A research team in China has created a system for answering verbal analogy questions of the type found on the GRE and IQ tests that scores a little above the average human score, perhaps corresponding to an IQ of around 105 or so. This improves substantially on the reported SOTA in AI for these types of problems.
This work builds on deep word-vector embeddings which have led to large gains in translation and many NLP tasks. One of their key improvements involves learning multiple vectors per word, where the number of specific word meanings is simply grabbed from a dictionary. This is important because verbal analogy questions often use more rare word meanings. They also employ modules specialized for the different types of questions.

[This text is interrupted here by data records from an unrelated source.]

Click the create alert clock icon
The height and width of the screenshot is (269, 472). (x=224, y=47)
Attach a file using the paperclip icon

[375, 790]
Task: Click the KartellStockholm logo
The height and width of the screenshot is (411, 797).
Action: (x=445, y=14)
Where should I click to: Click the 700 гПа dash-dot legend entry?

I vaguely remember reading that AI systems already are fairly strong at solving visual raven-matrix style IQ questions, although I haven't looked into that in detail.
The multi-vector technique is probably the most important take away for future work.
Even if subsequent follow up work reaches superhuman verbal IQ in a few years, this of course doesn't immediately imply AGI. These types of IQ tests measure specific abilities which are correlated with general intelligence in humans, but these specific abilities are only a small subset of the systems/abilities required for general intelligence, and probably rely on a smallish subset of the brain's circuitry.
"These types of IQ tests measure specific abilities which are correlated with general intelligence in humans, but these specific abilities are only a small subset of the systems/abilities required for general intelligence, and probably rely on a smallish subset of the brain's circuitry."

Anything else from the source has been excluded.